Progressives moved to amend the Dems’ resolution, adding language that would have kept the 2.5 percent tax in place. But the motion failed on a 6-6 tie vote, even with Democrat Evan Litwin (Ward 7) breaking with his party to support the Progs’ proposal.

After more debate, some Progs ended up reluctantly voting for the Dems’ resolution. It passed on a 9-3 vote.

Councilors were set to debate a proposal to increase impact fees — another of Mulvaney-Stanak’s ideas to raise revenues — but ended up postponing the discussion until their June 16 meeting. Assessed on new developments to offset their use of city services, the fees are adjusted annually but historically haven’t covered the cost of infrastructure projects they’re meant to fund. A new proposal would essentially double the fees on new housing, from about $3,000 per 1,000 square feet of new space to as much as $6,000 per unit.

Also on Monday, Mulvaney-Stanak announced that she had signed a resolution that aims to relocate a controversial free lunch program from a city parking garage.

The mayor has been working for months to find a new home for Food Not Cops, a mutual aid group that has served lunch in the Marketplace Garage every day since 2020. Last month, however, businesses circulated an open letter urging her to move faster.

In response, the council’s Democratic majority introduced a resolution that set a June 15 deadline to move the lunch. Progressives succeeded, with some Democratic support, to remove that deadline from the proposal. But the Dems then pushed through a last-minute change that directed Mulvaney-Stanak to come up with a long-term plan for the lunch by mid-July.

Last week, the mayor urged councilors to reconsider their resolution. Just before Monday’s meeting, however, Mulvaney-Stanak posted a letter online that changed course.

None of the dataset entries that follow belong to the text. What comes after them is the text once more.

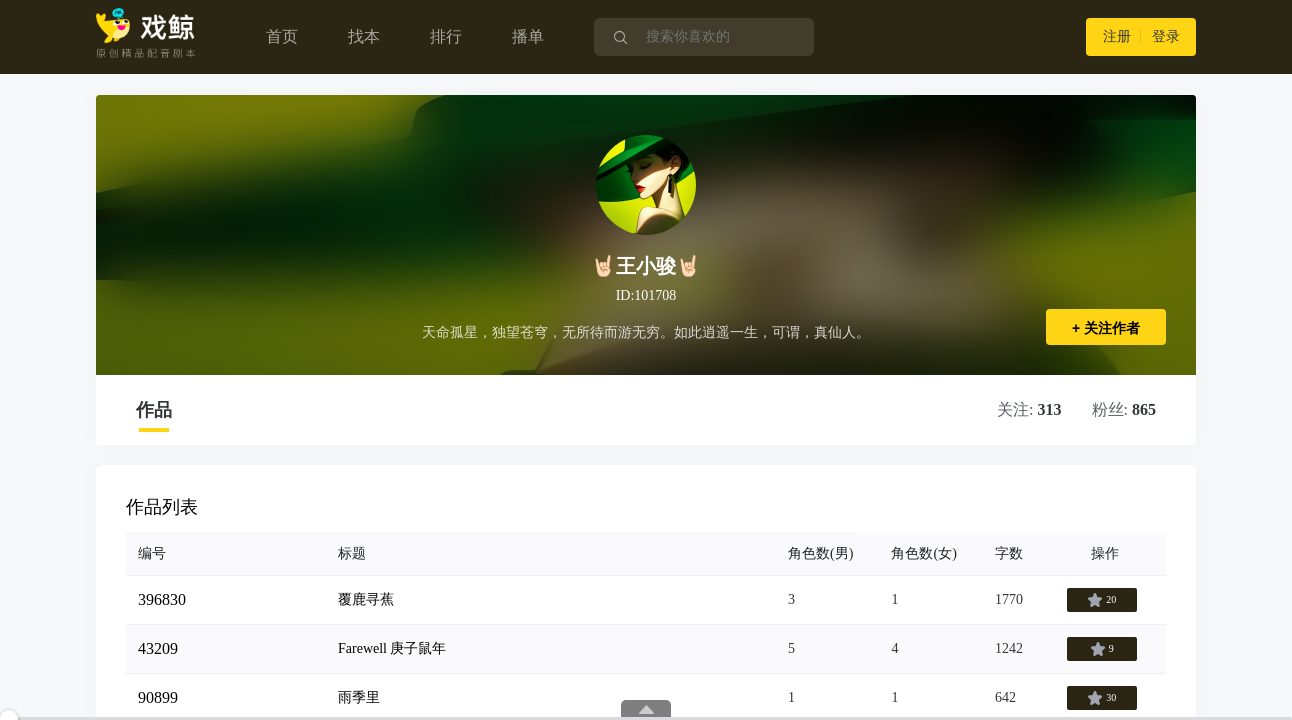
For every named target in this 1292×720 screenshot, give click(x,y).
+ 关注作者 (1106, 328)
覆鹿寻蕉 (366, 599)
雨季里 (359, 697)
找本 (364, 36)
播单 (528, 36)
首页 (282, 36)
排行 (446, 36)
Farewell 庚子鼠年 (392, 648)
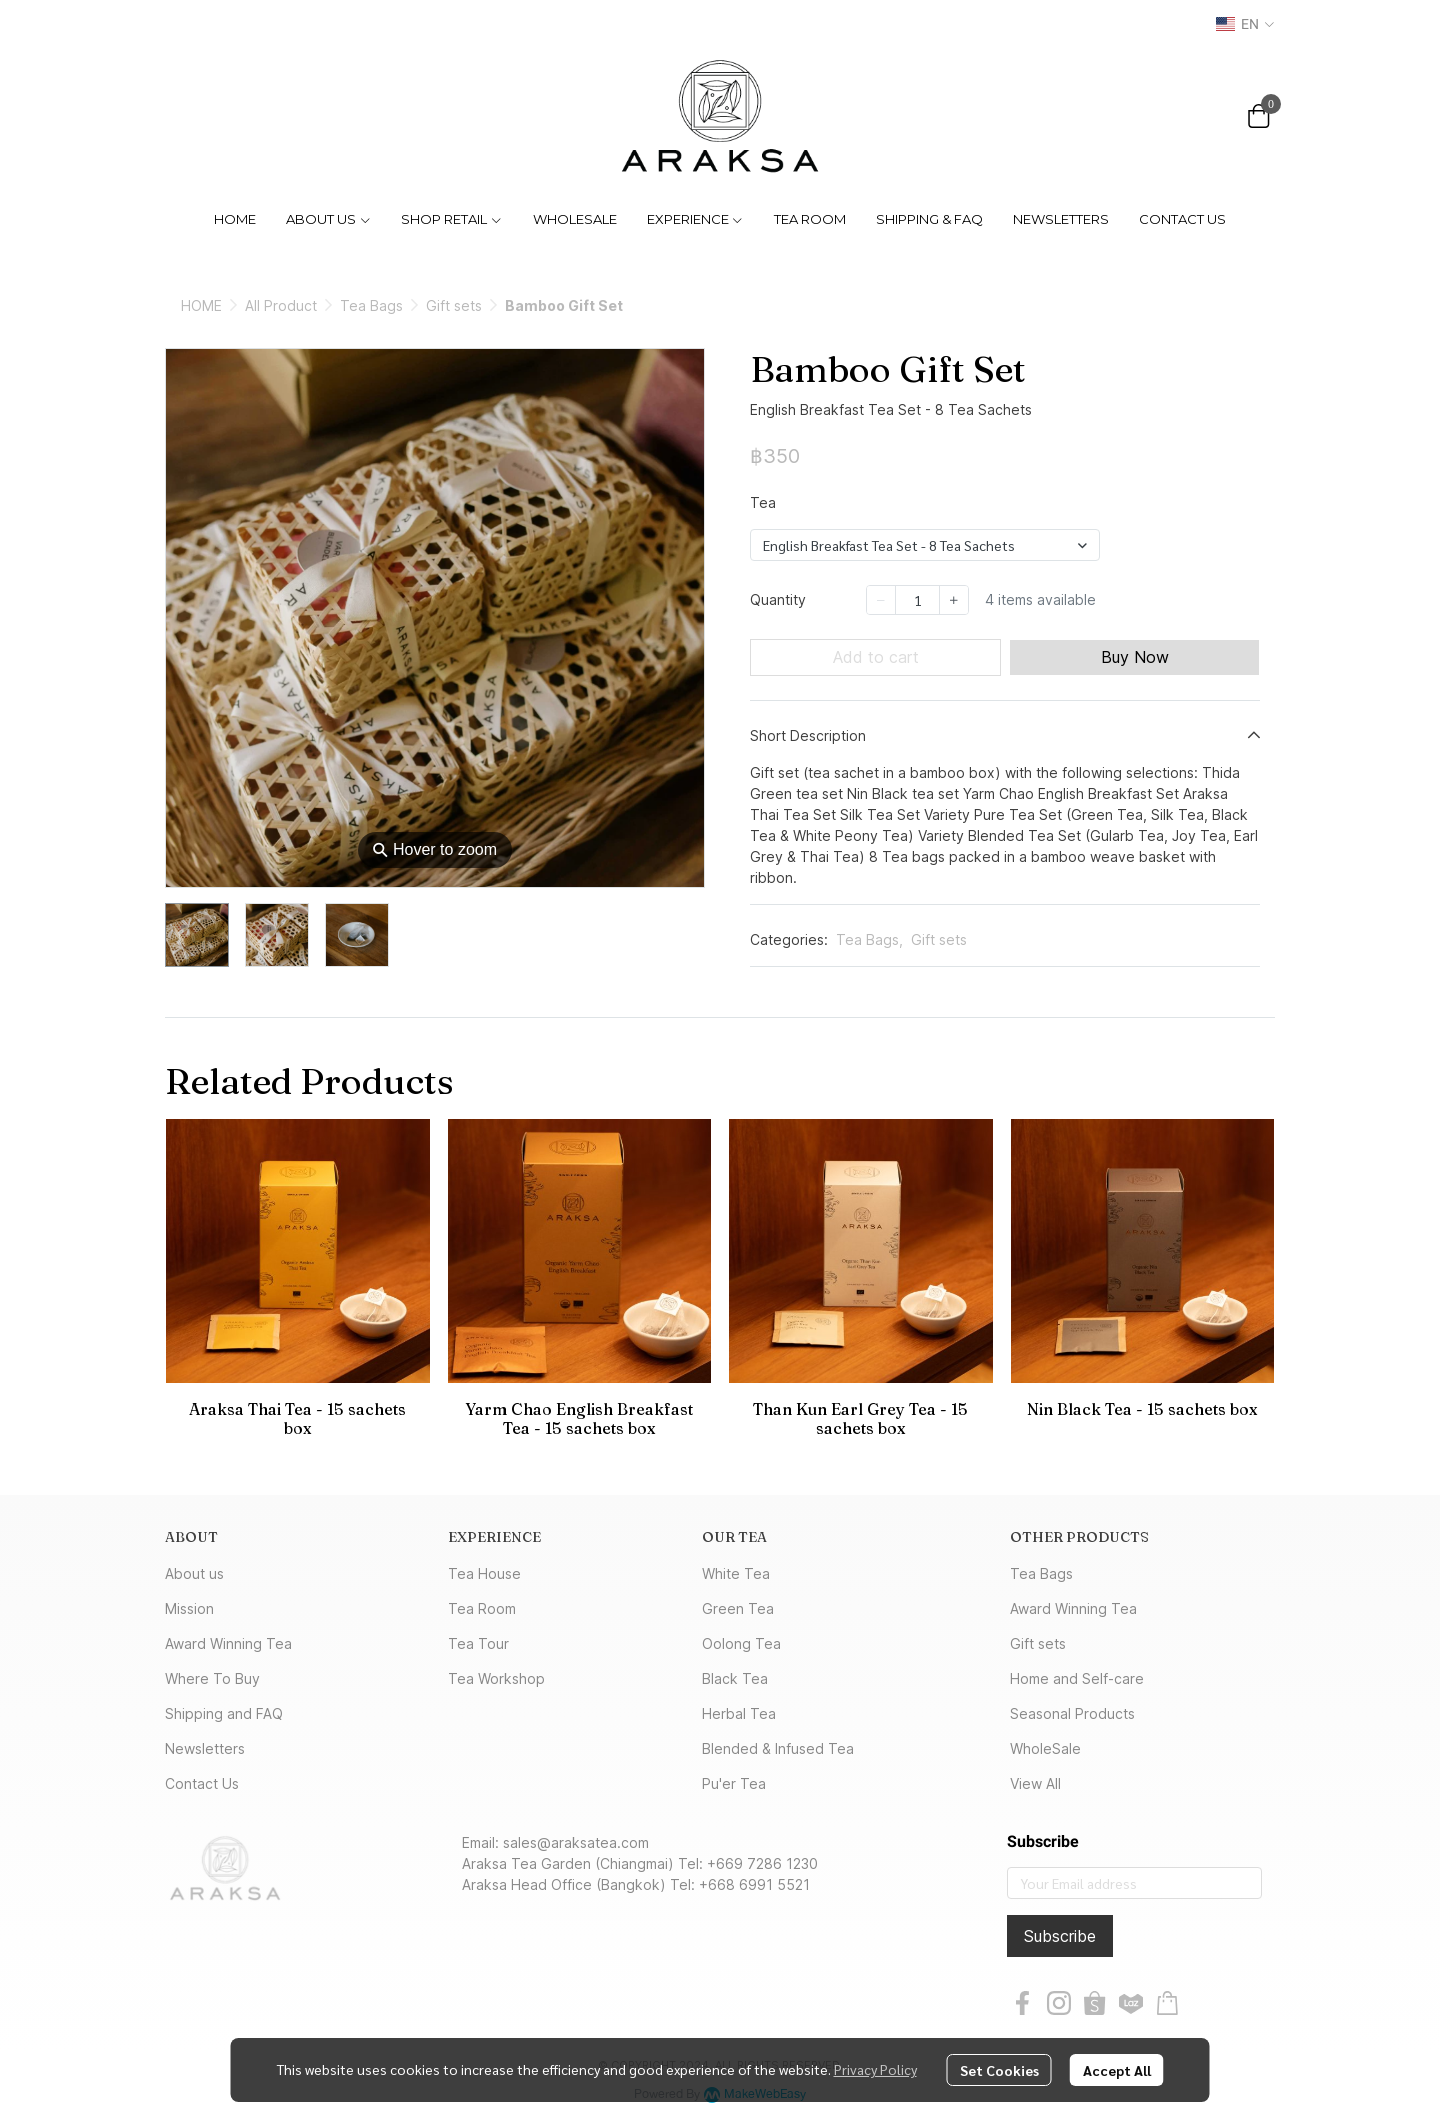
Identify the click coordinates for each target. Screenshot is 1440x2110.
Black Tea (735, 1678)
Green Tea (738, 1608)
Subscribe (1060, 1936)
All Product (281, 305)
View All (1035, 1783)
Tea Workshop (496, 1678)
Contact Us (202, 1783)
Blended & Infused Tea (778, 1748)
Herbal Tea (739, 1713)
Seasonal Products (1072, 1713)
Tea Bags (371, 305)
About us (194, 1573)
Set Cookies (999, 2070)
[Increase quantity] (954, 600)
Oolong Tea (741, 1643)
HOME (201, 305)
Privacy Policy (875, 2069)
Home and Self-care (1077, 1678)
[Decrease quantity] (881, 600)
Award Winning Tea (228, 1643)
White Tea (736, 1573)
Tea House (484, 1573)
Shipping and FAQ (224, 1713)
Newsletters (205, 1748)
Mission (189, 1608)
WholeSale (1045, 1748)
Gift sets (454, 305)
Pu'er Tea (734, 1783)
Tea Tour (478, 1643)
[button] (1245, 24)
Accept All (1117, 2070)
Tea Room (482, 1608)
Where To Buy (212, 1678)
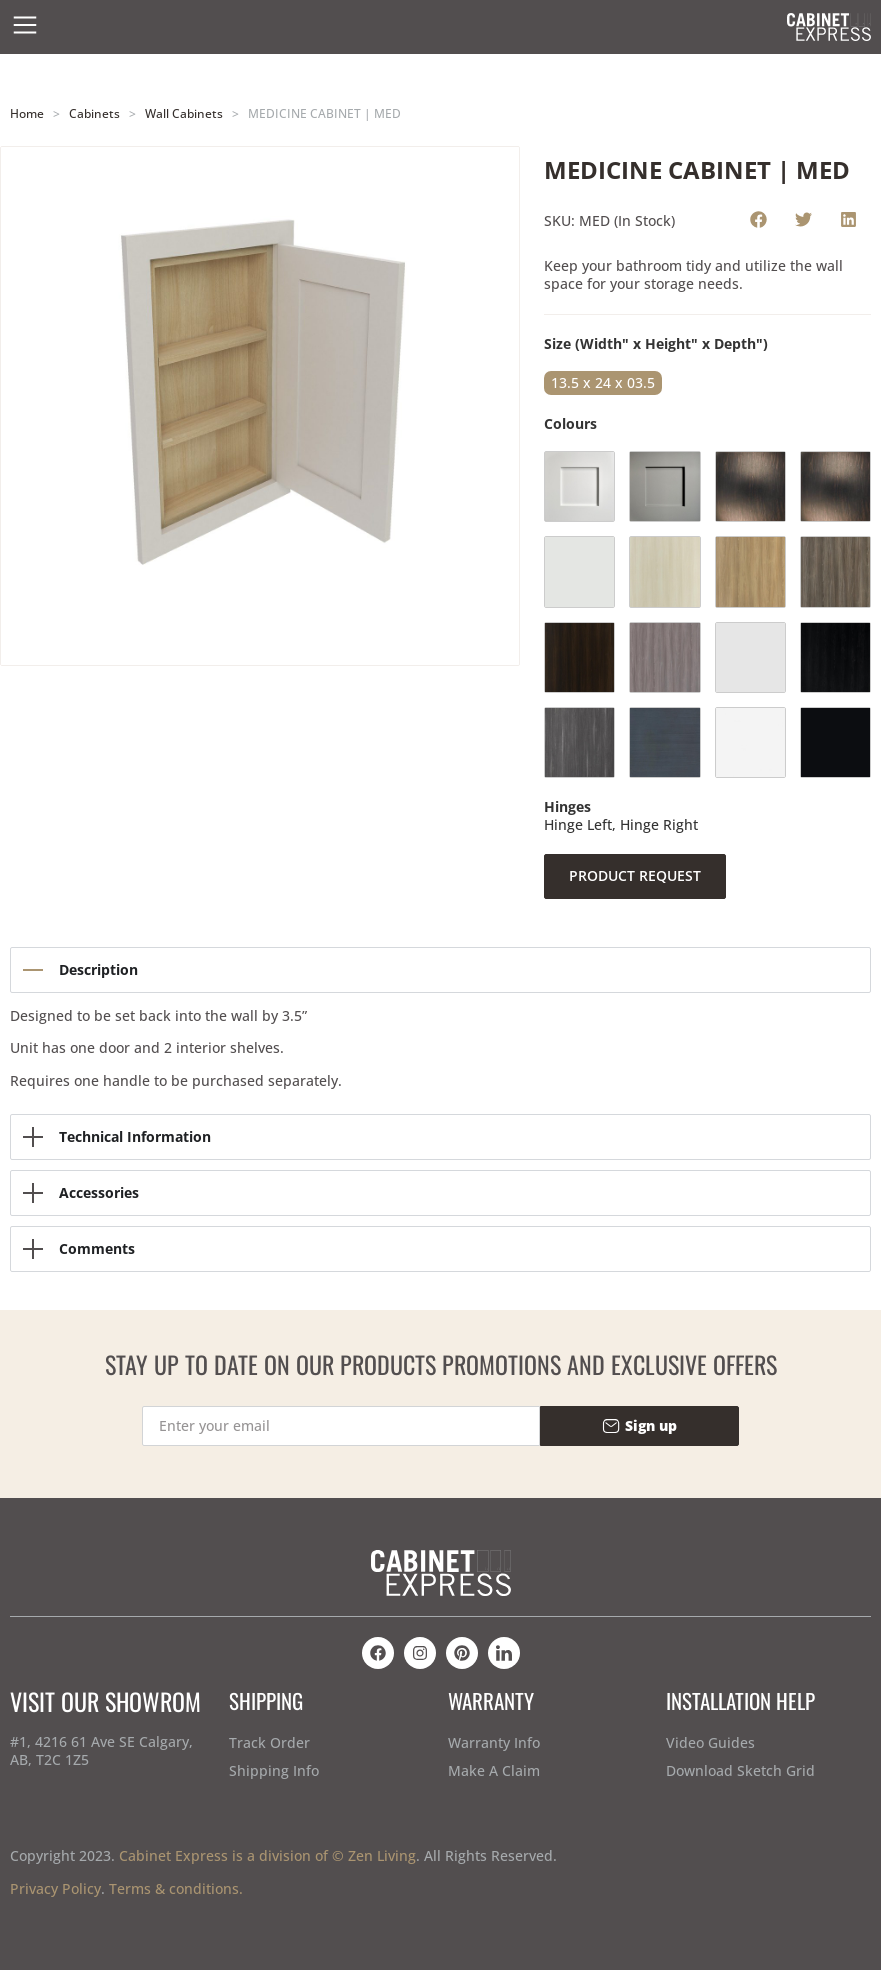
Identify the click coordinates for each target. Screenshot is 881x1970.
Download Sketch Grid (740, 1770)
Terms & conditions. (176, 1888)
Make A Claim (494, 1770)
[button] (758, 219)
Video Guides (710, 1742)
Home (27, 113)
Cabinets (94, 113)
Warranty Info (494, 1742)
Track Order (269, 1742)
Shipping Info (274, 1770)
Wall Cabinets (184, 113)
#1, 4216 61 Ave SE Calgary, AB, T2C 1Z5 (101, 1750)
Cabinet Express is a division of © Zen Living (267, 1855)
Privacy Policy (55, 1888)
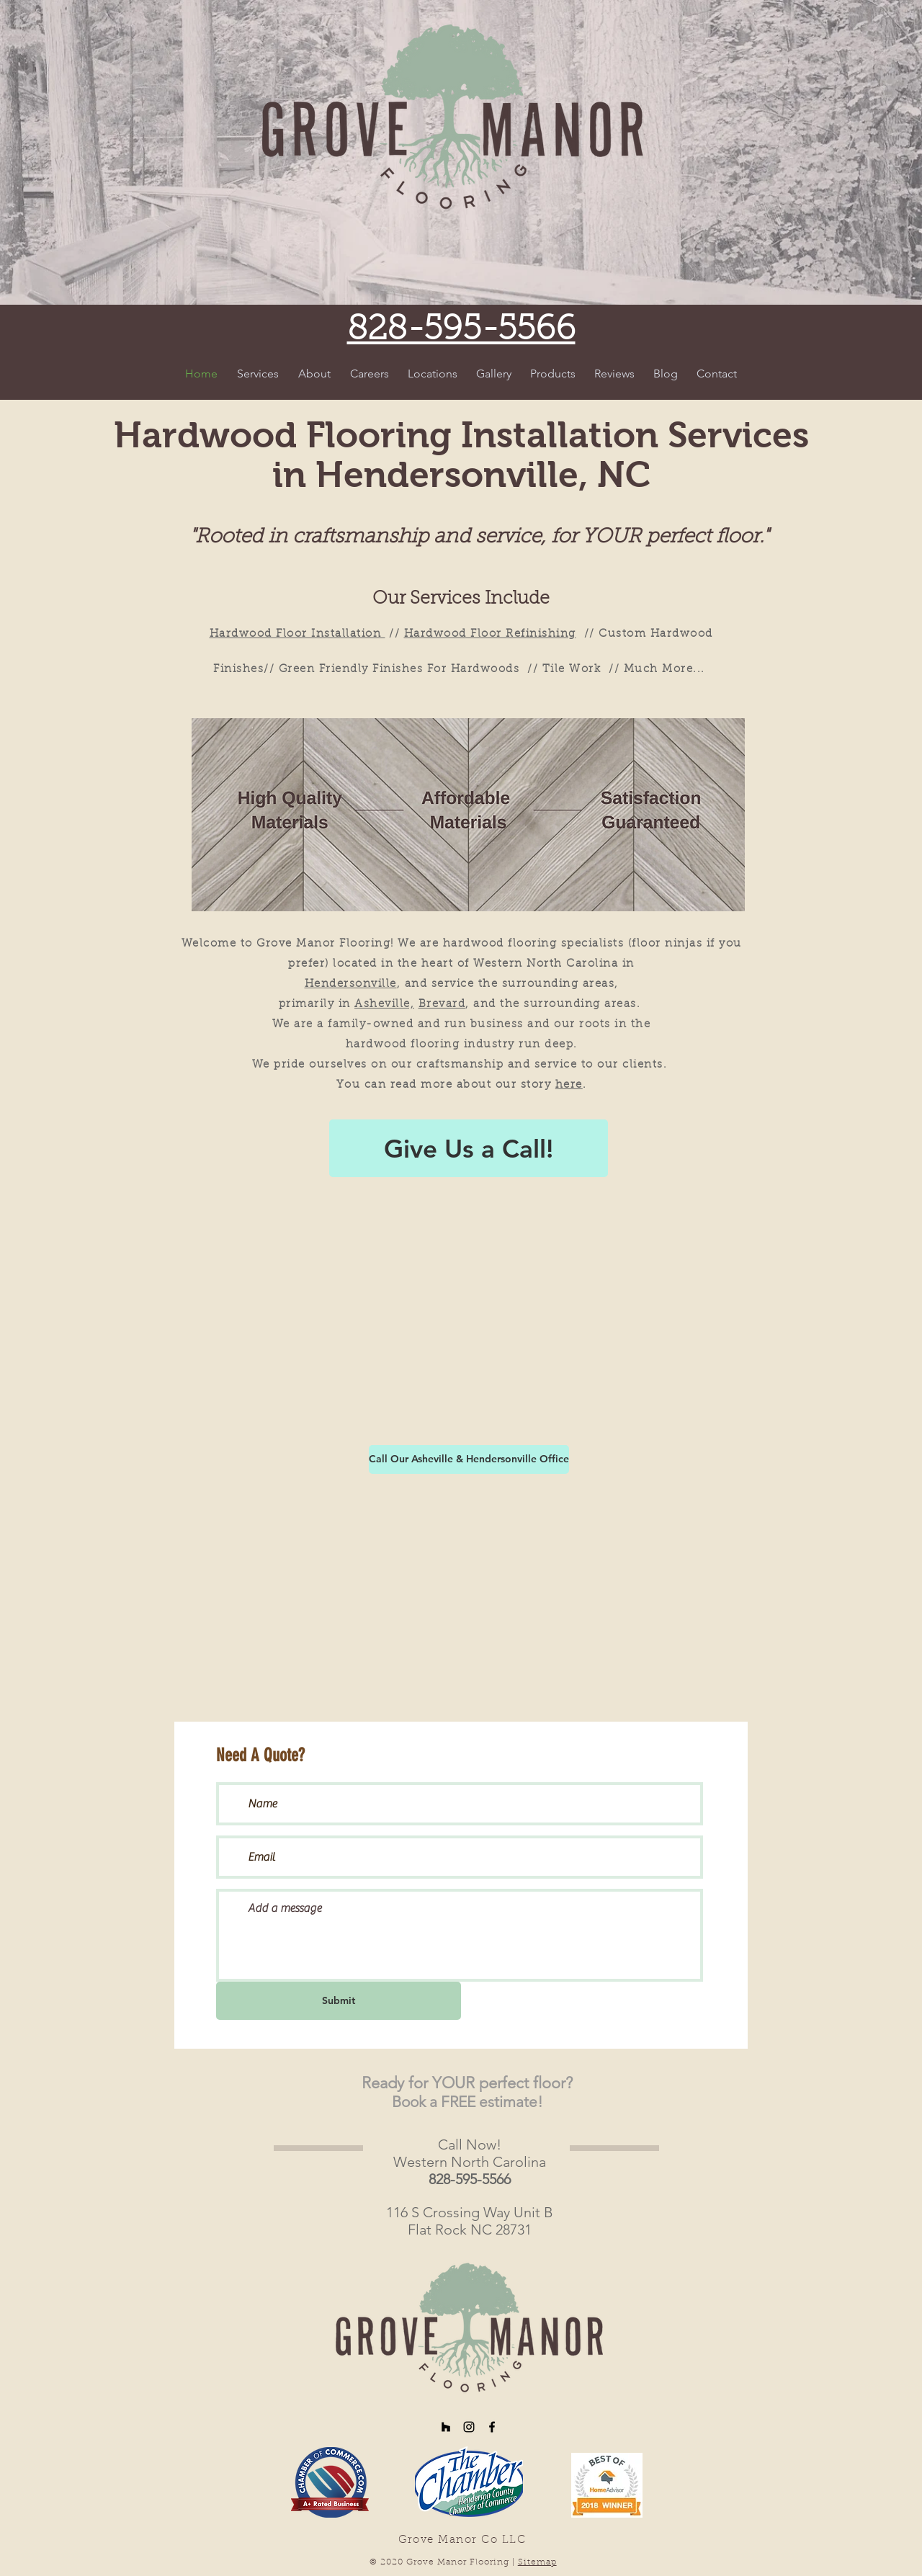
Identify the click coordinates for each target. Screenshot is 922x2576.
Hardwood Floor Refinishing (490, 634)
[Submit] (338, 2001)
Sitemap (537, 2562)
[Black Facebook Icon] (492, 2427)
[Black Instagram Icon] (469, 2427)
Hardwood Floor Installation (297, 634)
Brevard (442, 1004)
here (569, 1085)
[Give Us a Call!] (468, 1148)
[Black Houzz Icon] (446, 2427)
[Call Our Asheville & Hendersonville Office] (469, 1459)
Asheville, (384, 1004)
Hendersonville (351, 984)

“I am signing this resolution to model compromise with Democratic City Councilors, but with great concern that working towards a bipartisan compromise was ultimately not offered back to me as Mayor,” she wrote.

The council debate devolved into “a political battle that serves no one and which perpetuates the notion that City government cannot come together to support people and places we all hold dear,” the letter continued. “Burlington needs us to do better going forward.”

Mulvaney-Stanak also pledged $10,000 to relocate the lunch to an as-yet-undetermined location. The council’s original resolution had offered $2,000 to help with the move.

Later in the meeting, councilors unanimously approved a slate of city department heads, including a few new faces.

Starting July 1, longtime firefighter Michael Curtin will assume the role of fire chief following the retirement of former chief Mike LaChance. The Church Street Marketplace will have new leadership in Samantha McGinnis, a six-year city employee who currently works for Business & Workforce Development. McGinnis will replace Kara Alnasrawi, who leads both of those departments but was promoted Monday to director of CEDO. Former CEDO director Brian Pine will lose his job as part of the department reshuffle.

Several other departments have interim leaders, including the police department; human resources; Racial Equity, Inclusion & Belonging; and Parks, Recreation & Waterfront. Mulvaney-Stanak hopes to fill most of the positions in the coming months.